(The data)

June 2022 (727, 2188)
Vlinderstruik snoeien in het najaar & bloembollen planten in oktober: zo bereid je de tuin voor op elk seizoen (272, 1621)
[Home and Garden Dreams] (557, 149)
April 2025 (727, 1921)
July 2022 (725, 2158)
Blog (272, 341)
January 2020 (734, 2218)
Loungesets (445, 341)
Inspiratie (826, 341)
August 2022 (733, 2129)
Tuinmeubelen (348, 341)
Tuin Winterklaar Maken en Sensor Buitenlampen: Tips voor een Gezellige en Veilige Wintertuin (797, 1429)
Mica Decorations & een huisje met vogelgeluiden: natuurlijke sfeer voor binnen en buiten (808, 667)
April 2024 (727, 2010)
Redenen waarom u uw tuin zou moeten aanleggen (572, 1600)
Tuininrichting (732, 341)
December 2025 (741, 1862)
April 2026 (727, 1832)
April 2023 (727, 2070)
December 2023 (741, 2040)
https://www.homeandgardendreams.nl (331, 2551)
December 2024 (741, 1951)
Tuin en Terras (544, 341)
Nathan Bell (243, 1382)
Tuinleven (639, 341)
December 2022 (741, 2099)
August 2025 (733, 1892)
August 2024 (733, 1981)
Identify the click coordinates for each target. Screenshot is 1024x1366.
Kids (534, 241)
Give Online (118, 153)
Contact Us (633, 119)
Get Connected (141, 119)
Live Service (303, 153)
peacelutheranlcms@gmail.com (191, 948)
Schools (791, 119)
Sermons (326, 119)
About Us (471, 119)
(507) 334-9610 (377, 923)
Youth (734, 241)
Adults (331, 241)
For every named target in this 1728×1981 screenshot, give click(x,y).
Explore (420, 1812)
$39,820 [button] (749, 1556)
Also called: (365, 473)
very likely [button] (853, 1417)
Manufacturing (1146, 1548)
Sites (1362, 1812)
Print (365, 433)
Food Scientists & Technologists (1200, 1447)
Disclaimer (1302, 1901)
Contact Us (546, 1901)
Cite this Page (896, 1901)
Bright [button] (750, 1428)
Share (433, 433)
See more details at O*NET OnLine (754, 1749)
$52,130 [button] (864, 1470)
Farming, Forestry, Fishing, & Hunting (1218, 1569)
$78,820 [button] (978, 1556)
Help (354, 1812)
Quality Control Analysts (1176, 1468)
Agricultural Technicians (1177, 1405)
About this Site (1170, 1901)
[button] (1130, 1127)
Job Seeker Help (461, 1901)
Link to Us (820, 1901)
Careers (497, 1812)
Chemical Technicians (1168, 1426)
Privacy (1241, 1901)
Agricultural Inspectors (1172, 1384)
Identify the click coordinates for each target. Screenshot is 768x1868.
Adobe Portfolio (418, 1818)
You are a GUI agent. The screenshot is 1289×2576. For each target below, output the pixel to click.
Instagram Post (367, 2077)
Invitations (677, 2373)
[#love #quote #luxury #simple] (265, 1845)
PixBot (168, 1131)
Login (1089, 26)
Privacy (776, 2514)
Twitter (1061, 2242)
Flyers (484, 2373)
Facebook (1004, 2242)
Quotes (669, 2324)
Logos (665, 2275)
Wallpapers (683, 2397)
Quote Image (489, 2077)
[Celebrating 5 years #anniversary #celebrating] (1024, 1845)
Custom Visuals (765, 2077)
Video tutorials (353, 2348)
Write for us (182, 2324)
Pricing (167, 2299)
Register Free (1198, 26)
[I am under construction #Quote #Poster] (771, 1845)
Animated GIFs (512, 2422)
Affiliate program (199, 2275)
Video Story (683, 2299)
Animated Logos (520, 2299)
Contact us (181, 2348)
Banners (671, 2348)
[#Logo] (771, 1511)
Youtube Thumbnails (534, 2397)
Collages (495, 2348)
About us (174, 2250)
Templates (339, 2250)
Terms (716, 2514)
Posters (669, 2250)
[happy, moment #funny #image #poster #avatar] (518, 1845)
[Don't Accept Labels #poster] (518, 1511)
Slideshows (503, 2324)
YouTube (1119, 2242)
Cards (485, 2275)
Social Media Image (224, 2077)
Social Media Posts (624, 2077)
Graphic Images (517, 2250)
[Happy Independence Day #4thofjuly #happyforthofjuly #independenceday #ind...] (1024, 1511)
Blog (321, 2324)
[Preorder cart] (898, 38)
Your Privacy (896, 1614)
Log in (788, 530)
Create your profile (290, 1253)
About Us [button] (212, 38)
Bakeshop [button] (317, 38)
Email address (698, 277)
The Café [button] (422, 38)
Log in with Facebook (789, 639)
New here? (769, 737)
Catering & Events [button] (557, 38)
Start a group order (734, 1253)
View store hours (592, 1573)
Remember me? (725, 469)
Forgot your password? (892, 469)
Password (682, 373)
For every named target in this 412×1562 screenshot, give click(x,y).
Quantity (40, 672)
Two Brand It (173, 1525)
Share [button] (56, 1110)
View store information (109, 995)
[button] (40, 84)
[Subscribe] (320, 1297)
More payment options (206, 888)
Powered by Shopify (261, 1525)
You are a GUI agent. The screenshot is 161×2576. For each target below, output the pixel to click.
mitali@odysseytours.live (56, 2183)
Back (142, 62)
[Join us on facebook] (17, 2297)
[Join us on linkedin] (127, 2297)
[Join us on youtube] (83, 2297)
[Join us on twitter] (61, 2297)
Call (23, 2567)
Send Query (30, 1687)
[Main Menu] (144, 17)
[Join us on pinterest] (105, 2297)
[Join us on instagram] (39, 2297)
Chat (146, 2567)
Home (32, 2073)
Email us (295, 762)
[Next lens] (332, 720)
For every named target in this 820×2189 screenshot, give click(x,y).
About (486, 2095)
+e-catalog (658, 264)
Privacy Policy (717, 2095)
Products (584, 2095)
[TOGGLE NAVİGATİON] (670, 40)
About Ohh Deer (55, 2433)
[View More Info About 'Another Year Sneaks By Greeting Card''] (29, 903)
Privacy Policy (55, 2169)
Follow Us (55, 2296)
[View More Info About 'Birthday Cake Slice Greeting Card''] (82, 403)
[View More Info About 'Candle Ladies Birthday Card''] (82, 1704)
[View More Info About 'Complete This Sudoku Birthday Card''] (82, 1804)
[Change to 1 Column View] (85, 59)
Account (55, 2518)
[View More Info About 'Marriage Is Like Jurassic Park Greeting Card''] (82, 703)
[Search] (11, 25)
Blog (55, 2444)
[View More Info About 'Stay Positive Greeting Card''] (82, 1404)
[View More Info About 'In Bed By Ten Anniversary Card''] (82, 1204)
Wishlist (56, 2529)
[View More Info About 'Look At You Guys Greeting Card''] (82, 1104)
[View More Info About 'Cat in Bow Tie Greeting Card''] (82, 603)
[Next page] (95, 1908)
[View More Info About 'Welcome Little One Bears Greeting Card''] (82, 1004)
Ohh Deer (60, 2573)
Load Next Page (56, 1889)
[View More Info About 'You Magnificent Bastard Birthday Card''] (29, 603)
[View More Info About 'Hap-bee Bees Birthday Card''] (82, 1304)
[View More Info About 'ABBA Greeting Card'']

(End The data)

**What you need to do:**
Once you reach the line with "Live Service (303, 153)" in the data above, copy it and every line after it exactly, up to and including the line with "[button] (864, 1470)".

**Exercise result:**
Live Service (303, 153)
peacelutheranlcms@gmail.com (191, 948)
Schools (791, 119)
Sermons (326, 119)
About Us (471, 119)
(507) 334-9610 (377, 923)
Youth (734, 241)
Adults (331, 241)
For every named target in this 1728×1981 screenshot, give click(x,y).
Explore (420, 1812)
$39,820 [button] (749, 1556)
Also called: (365, 473)
very likely [button] (853, 1417)
Manufacturing (1146, 1548)
Sites (1362, 1812)
Print (365, 433)
Food Scientists & Technologists (1200, 1447)
Disclaimer (1302, 1901)
Contact Us (546, 1901)
Cite this Page (896, 1901)
Bright [button] (750, 1428)
Share (433, 433)
See more details at O*NET OnLine (754, 1749)
$52,130 [button] (864, 1470)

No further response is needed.